Upon resorcin-fuchsin staining, the proliferation of fibrous connective tissue and further encapsulation were not observed in the area surrounding the implanted specimens. Similarly to in the CMR observation, a narrow gap and the direct bone contact were observed at the interface. The narrow gap was filled with body fluid, which was replaced by PMMA during the preparative embedding. No chemical deposition was found in this microscopic observation, although magnesium normally produces hydrogen gas and magnesium hydroxide upon its reaction with water. Meanwhile, we confirmed that magnesium hydroxide is insoluble in the alcohol solution used for dehydration and in the PMMA used for embedding.

3.4 Issues to be resolved

Fracture fixation devices are generally required to provide stable fixation for over 20 weeks to allow fracture healing with callus formation and bone calcification.
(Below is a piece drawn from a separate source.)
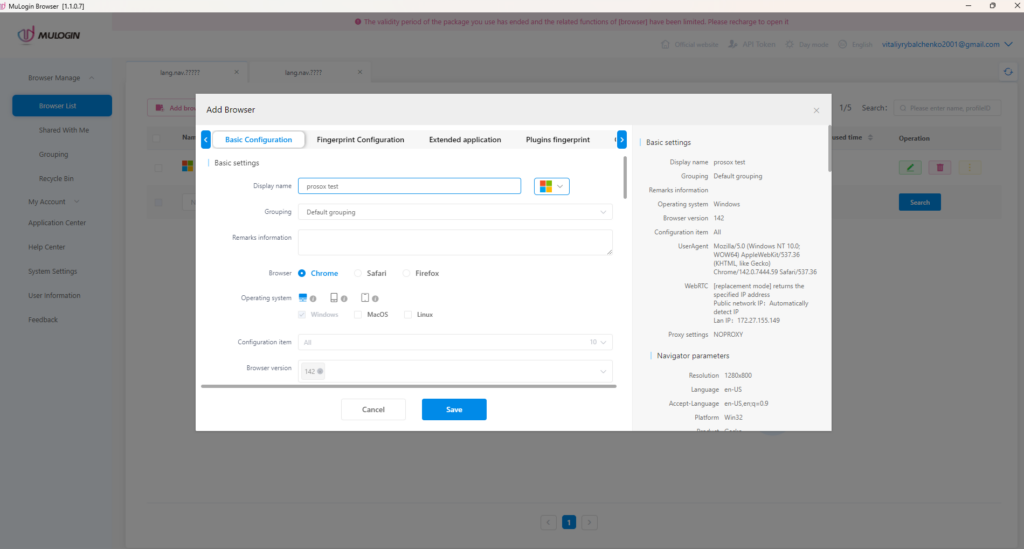Open the Plugins fingerprint tab
The width and height of the screenshot is (1024, 549).
point(557,140)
Furthermore, in the case of delayed union, a longer period is necessary to ensure fracture healing.38)

According to the results of this animal study, although the progress of biodegradation was linear with time, the implanted specimens largely retained their original stick shape at 8 weeks but significant corrosion was observed at 20 weeks. Therefore, the pure magnesium examined in this animal study does not satisfy the requirements of fracture fixation devices. Accordingly, as previously reported, it is necessary to control the solubility to slow the degradation and also to suppress hydrogen gas generation and the release of magnesium ions to a tolerable level to avoid bone resorption.

Regarding the biodegradation of magnesium materials, several articles have reported an inconsistency between in vivo and in vitro studies, where the degradation in a living body was found to be slower than that in serum, saline solution and simulated body fluid.39) Possible reasons for the slower degradation were also suggested.10,29,4042) As the body fluid remains almost neutral owing to the bicarbonate buffer system, the released magnesium ions formed insoluble salts with phosphoric acid and carbonic acid on the surface, which reduced the rate of degradation. In addition, the calcium phosphate and calcium carbonate deposited on the surface were also considered to inhibit biodegradation.

The in vivo experiment was carried out in a very complex environment involving various factors that may have affected the rate of biodegradation such as organic and inorganic substances, cell components and their activity, metabolism and homeostasis. For the further development of biodegradable magnesium materials, it is necessary to develop and standardize the experimental protocol for in vitro studies to appropriately simulate in vivo environments. Moreover, a further confirmatory in vivo study is necessary to practically investigate the progress of biodegradation and the reaction of surrounding tissue in living bodies.

4. Conclusions

The biodegradation of pure magnesium over 52 weeks was investigated in an experiment on Dutch rabbits using a 3D μCT system and by histological observation.

Corrosion due to biodegradation was observed not only at the surface, which proceeded in the depth direction and formed small holes. Moreover, the volume reduction had a linear relationship with the implant time. However, the biodegradation rate of pure magnesium does not meet the requirements for fracture fixation devices. It is necessary to control the rates of degradation and ion release by promising methods such as alloying and surface coating.

In this study, encapsulation by fibrous connective tissue was not observed. Also, bone formation was observed in areas surrounding the specimens together with partial direct contact and bone ingrowth into the surface holes. Moreover, bone resorption was also observed in the surrounding cancellous bone.

In addition, it was confirmed that 3D μCT is useful for the in vivo evaluation of biodegradable magnesium and its alloys with a medium-density, also 3D image processing software is effective for enabling segmentation and volume measurement.

Acknowledgement

This animal study was authorized by the Animal Study Ethics Board of Aichi Medical University in accordance with International Guiding Principles for Biomedical Research Involving Animals announced by the Council for International Organizations of Medical Sciences 1985 (Ref. No. 2014-69).